Data supplied =
_ _ _ _ _
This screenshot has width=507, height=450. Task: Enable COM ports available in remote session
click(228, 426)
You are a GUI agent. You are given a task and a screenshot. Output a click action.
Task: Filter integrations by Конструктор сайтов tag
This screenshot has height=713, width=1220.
_ _ _ _ _
Task to complete = Set the lines down exactly as they stand, beginning at the one that contains "You are a GUI" and stopping after the last line of the entries above.

Solved exercise =
You are a GUI agent. You are given a task and a screenshot. Output a click action.
Task: Filter integrations by Конструктор сайтов tag
This screenshot has height=713, width=1220.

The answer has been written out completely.